● **PROBLEM TO SOLVE**:
Quote the entries starting at the line that contains "This screenshot has" and ending at the line that contains "tap(228, 224)", omitting the pictures.

:: LISTED RECORDS ::

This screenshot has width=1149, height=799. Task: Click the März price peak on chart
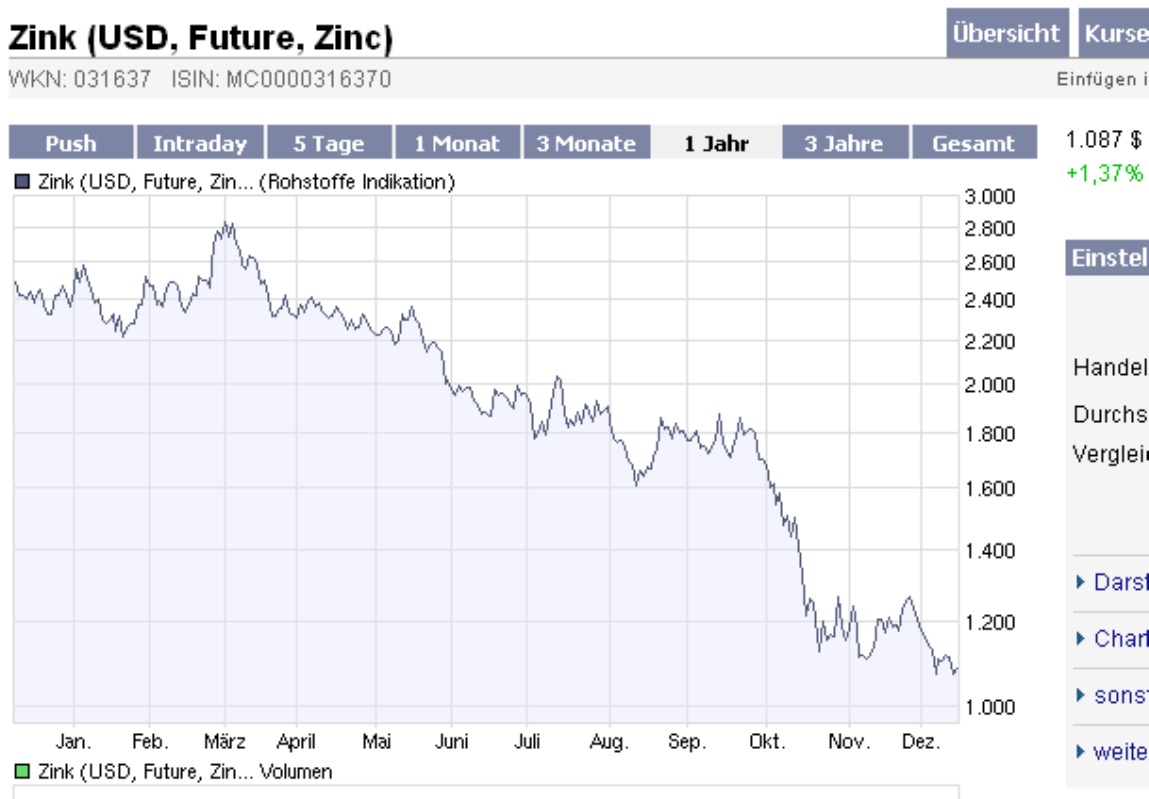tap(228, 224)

:::
:: LISTED RECORDS ::

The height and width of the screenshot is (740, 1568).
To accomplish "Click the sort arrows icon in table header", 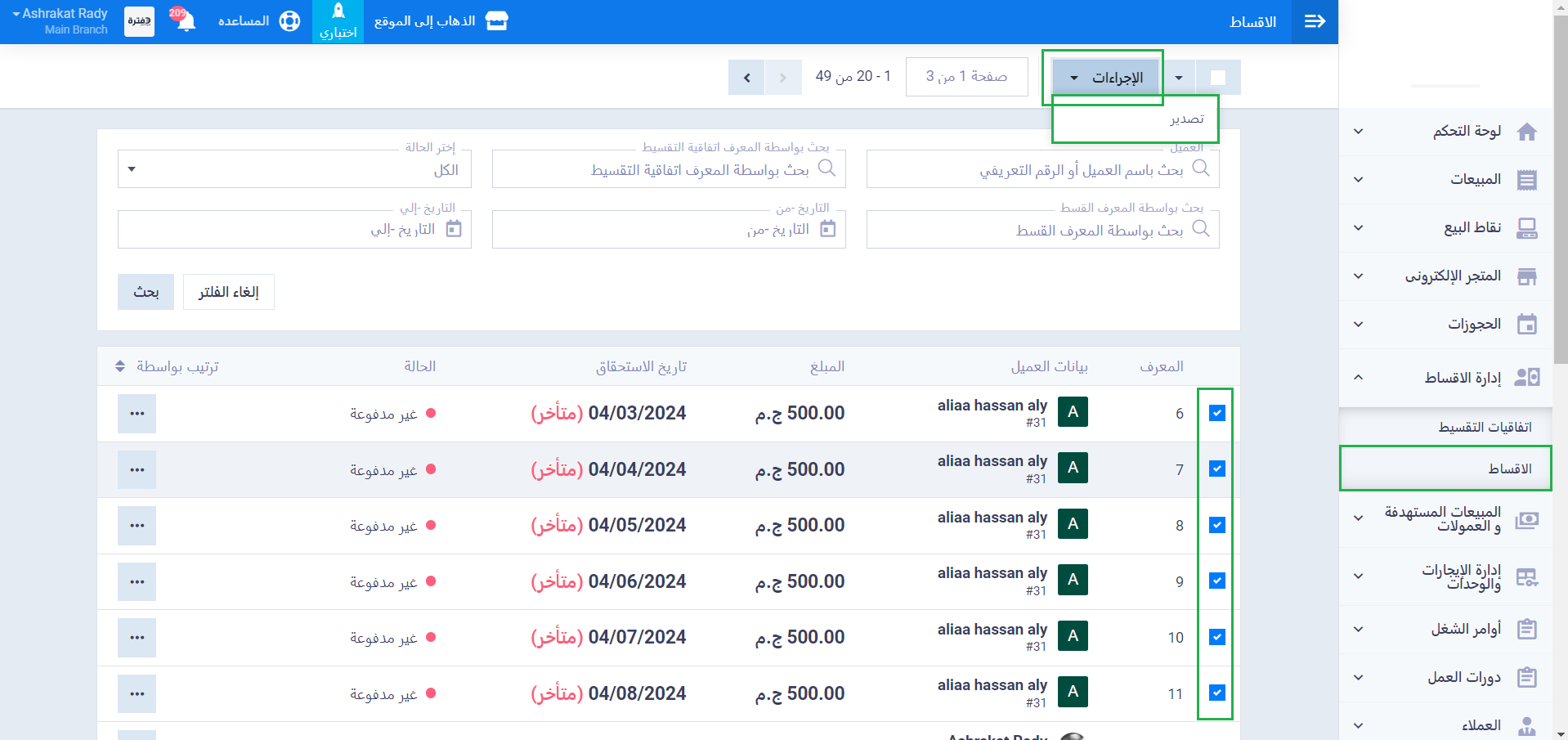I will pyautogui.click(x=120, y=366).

:::
:: LISTED RECORDS ::

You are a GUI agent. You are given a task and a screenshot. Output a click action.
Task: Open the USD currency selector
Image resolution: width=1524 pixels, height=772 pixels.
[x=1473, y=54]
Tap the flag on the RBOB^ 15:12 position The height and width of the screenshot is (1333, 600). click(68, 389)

:::

● **COMPLETE OUTPUT**:
This screenshot has width=1149, height=799. Task: Click the März price peak on chart
tap(228, 224)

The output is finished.